Defining graphs: Vertices and edges
Mathematicians today describe graphs simply as a function of vertices and edges. Vertices are just points, and edges are how those points are connected. Graphs are all about how data points are connected; they don't have coordinates and can be arbitrarily placed in space.
Graphs in web development: Connecting data and structure
Now, how does this relate to our work? As web developers, we deal with data all the time, and understanding the structure of that data is crucial. Tools like JQ, a command-line tool for reading and modifying JSON data, allow us to navigate through a piece of JSON, treating it as a graph. This kind of structure is what unites maps, cities, and even navigation through data.
Practical applications: Handling dependencies with directed graphs
For instance, at Shopware, we faced a challenge when writing an API to insert data in a developer-friendly format into our database. The issue was that you cannot create a product with certain categories without those categories already existing. This problem reminded me of a directed graph, where the direction of connections (or dependencies) matters.

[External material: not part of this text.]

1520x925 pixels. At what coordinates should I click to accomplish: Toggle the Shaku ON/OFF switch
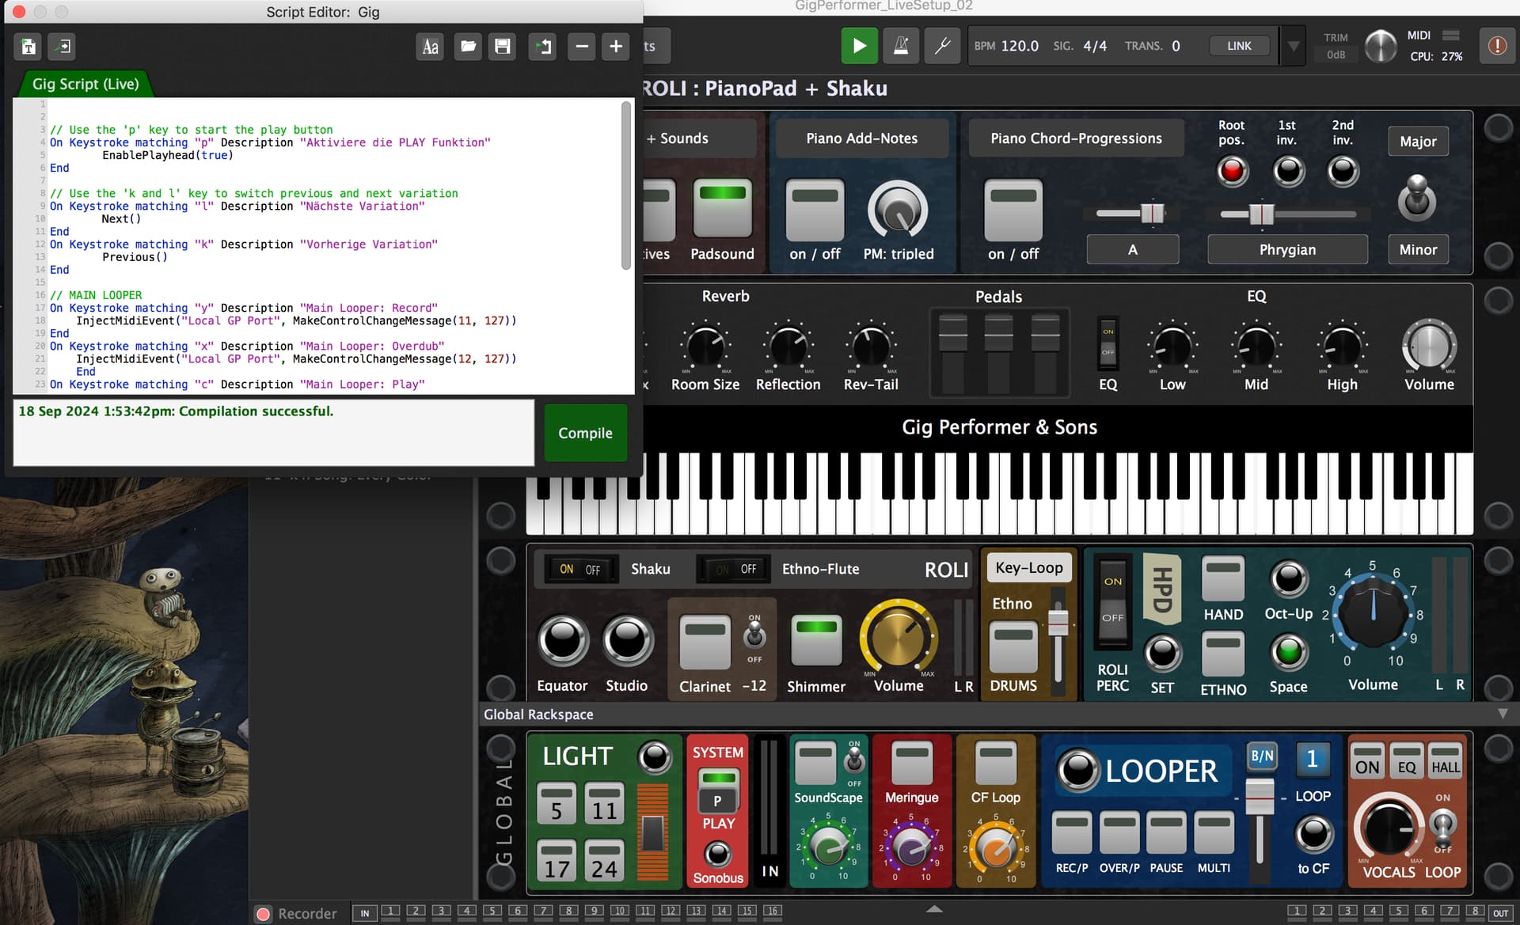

Directed graphs help solve such dependencies by allowing us to determine the correct order in which to insert data. By applying algorithms like Kahn's algorithm, we can ensure that data is inserted without violating any foreign key constraints. This approach also helps in identifying and handling cycles in data, which can break the insertion process.
Analyzing code structure: Graphs in your codebase
Another practical application of graphs is in understanding the structure of your codebase. For example, Git is actually a tree, which is a type of graph. By analyzing the commit history and how files are connected, you can optimize the architecture of your project. You can even transform this data into a social network of files, showing how changes in one file affect others.
Optimizing with graph algorithms: Betweenness centrality and more
Using graph algorithms, you can calculate metrics like betweenness centrality, which helps identify which files are critical in connecting different parts of your system. This kind of analysis can highlight potential bottlenecks or areas where your codebase might be more fragile.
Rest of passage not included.